If you were homeless and needed guidance at one of Boston’s Veteran’s Affairs Shelters, Saunders was the guy to see. Formerly a residential advisor at a VA shelter, he helped many wayward souls find employment and find their way to Alcoholics Anonymous (AA) meetings. Saunders, in recovery himself, really enjoyed helping people to better themselves.
Recently, Saunders came to Summerville and evaluated the Palmetto House Homeless Shelter and Soup Kitchen. He reports that it is a great place, but needs more funding. He sees great potential if enough good people get involved.
He said that Palmetto House saved his life.
Saunders got his close look at Palmetto House from the inside, as a resident.
In his late 30s, he moved from the Northeast to be closer to his two children who live with their mother in Summerville. While working two jobs, he lived with a friend in an apartment. Things turned sour between the two men, and Saunders was forced to move out. In the ultimate irony, Saunders himself was now homeless.
Fortunately, Saunders is just the sort of person for whom the Palmetto House is perfect. He is a hard-worker who really wanted to improve his life. Responsible enough to save money while holding down two jobs in shipping and construction, he was quickly on his way toward independence.
The Palmetto House is an ecumenical project supported by many Christian churches in the Summerville area. It not only provides up to eight beds for its residents, but also three meals per day to anyone who drops in. In 2001, the shelter housed 409 adults and 51 children, up 9 percent from the previous year. It served 5,482 meals.
Saunders ate most of his meals at the shelter while a resident and continued to eat there for a month after moving into his own apartment. He said, “There is always something to eat. You don’t have to spend your money on food when you’re supposed to be saving it.”

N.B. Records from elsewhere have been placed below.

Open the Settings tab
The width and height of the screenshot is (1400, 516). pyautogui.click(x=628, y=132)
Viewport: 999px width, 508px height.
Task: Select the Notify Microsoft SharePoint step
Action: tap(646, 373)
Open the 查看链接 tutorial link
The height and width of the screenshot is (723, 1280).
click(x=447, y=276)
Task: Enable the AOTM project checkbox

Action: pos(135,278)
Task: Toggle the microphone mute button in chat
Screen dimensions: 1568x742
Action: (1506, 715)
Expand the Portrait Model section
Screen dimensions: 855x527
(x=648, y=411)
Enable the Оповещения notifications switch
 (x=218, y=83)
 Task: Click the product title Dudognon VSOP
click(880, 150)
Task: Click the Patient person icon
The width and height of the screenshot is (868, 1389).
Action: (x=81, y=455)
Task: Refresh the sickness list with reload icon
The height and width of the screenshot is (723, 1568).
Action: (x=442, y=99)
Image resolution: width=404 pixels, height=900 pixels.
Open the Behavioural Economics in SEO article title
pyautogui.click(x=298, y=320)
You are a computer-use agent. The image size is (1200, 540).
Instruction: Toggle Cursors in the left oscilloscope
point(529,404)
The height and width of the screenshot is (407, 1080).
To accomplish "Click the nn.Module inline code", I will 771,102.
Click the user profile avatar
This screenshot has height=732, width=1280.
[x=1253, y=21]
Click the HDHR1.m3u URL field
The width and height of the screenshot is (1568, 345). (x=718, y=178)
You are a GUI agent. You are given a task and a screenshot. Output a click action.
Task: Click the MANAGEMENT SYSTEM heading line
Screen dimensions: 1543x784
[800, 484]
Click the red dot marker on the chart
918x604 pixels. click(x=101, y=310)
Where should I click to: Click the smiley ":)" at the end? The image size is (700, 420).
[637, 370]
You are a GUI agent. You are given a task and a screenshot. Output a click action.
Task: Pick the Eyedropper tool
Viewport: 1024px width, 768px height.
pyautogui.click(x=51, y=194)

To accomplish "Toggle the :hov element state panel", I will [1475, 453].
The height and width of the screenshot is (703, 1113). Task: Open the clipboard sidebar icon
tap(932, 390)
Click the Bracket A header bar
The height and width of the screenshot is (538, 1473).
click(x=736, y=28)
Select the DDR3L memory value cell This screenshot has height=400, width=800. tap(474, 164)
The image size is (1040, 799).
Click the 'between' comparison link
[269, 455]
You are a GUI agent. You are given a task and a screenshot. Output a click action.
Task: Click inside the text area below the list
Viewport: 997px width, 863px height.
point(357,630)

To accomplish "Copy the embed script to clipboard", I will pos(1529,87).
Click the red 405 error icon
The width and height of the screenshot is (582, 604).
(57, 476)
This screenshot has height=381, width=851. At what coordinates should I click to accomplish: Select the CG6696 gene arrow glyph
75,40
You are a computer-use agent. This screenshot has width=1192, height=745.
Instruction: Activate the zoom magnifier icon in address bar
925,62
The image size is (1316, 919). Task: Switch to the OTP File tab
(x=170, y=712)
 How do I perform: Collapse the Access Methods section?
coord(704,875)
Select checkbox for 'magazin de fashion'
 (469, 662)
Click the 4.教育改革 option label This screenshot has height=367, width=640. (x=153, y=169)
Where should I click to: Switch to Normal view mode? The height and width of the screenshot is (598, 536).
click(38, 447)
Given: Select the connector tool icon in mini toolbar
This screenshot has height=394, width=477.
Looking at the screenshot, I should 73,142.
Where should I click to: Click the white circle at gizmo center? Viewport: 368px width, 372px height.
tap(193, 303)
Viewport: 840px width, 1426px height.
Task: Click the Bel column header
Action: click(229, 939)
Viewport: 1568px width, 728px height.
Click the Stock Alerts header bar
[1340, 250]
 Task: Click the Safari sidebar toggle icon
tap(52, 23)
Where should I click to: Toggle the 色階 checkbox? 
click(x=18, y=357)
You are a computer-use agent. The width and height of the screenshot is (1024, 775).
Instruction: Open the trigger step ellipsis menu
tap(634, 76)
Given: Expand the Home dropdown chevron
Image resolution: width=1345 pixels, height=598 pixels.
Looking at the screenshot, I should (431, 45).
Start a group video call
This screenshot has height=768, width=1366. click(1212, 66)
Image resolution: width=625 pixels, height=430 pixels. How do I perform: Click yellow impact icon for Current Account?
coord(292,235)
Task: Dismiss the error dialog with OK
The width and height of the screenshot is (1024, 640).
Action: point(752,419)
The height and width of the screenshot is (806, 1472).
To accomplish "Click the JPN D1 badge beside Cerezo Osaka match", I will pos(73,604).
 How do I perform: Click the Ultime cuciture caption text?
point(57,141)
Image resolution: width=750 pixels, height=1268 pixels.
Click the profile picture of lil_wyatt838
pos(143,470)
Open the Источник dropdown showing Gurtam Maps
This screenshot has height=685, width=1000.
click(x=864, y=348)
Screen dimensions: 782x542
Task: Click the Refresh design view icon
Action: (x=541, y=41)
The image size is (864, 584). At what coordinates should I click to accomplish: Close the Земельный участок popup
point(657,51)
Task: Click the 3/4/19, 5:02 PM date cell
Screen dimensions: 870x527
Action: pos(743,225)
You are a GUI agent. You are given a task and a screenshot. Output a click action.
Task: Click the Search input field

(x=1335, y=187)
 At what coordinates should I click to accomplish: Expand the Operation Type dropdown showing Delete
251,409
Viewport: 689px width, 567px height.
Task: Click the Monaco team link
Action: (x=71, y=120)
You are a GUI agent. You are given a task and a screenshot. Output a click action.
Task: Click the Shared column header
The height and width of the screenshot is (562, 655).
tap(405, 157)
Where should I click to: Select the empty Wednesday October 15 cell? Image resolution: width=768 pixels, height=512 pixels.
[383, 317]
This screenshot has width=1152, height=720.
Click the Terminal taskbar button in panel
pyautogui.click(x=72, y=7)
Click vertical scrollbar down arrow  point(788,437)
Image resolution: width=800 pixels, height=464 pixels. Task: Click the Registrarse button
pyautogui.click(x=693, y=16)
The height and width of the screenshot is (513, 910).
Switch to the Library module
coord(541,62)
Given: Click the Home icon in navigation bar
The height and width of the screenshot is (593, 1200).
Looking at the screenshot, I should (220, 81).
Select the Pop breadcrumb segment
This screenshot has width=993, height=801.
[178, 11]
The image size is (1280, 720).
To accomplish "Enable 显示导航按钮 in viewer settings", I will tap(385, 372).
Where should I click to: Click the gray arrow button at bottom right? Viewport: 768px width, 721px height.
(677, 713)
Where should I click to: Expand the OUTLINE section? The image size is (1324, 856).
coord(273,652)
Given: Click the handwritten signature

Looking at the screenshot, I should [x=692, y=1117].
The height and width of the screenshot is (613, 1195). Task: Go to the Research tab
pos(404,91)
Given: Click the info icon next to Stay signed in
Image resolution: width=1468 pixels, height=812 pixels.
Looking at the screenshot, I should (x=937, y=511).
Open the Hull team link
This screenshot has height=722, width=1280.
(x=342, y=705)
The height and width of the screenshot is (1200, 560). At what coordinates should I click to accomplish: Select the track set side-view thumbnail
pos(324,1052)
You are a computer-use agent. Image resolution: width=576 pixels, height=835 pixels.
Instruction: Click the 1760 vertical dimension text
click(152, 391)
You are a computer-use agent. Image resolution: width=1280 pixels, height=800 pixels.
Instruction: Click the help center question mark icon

One problem with the shelter according to Saunders, who is studying for a degree in Human Services, is its distance from local employment.
He also thinks the one month limit for residence is too short for most people to save enough money.
“Most people need more time to get on their feet,” he said.
Saunders, who found out about the shelter from friends at a local AA meeting, thinks that Palmetto House can’t do much for drifters just passing through town.
“Palmetto House is a great start for people who want to improve their lives,” he said.
Palmetto House gave Saunders an opportunity to get his life in order amidst crisis. If not for the shelter, he would have become destitute. Instead of sleeping in his car, he lives in decency and regularly sees his children. He is a productive member of the Summerville community.
According to Saunders, “Palmetto House is a real blessing.”
More information is available at www.palmettohouse.org.
Andrew Lennon volunteers at Palmetto House and serves on the Board of Directors. He is a member of St. John the Beloved Church.